* _What you should do_
The exercise calls for the lines from the one containing "Image resolution: width=636" to the end of the data below to be output exactly, pictures excluded.

(Collected data entries)

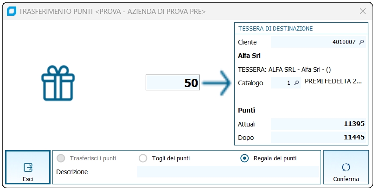This screenshot has width=373, height=189.
Task: Open catalog lookup magnifier icon
Action: (297, 83)
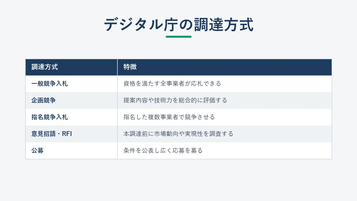Click the word 評価する in the 企画競争 row
The image size is (357, 201).
(x=215, y=101)
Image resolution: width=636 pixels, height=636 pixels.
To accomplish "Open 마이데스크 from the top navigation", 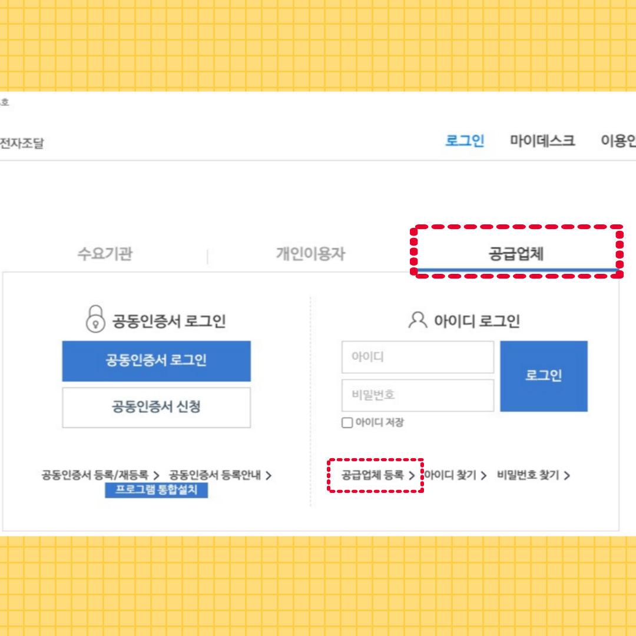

* _Response for this exercise_
Image resolution: width=636 pixels, height=636 pixels.
To accomplish "Open 마이데스크 from the top navigation", 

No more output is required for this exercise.